■ What needs to be done: Repeat each record word for word.

■ Exercise material:

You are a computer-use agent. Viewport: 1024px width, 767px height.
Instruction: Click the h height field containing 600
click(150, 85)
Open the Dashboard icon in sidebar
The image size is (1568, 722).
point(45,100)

■ Exercise output:
You are a computer-use agent. Viewport: 1024px width, 767px height.
Instruction: Click the h height field containing 600
click(150, 85)
Open the Dashboard icon in sidebar
The image size is (1568, 722).
point(45,100)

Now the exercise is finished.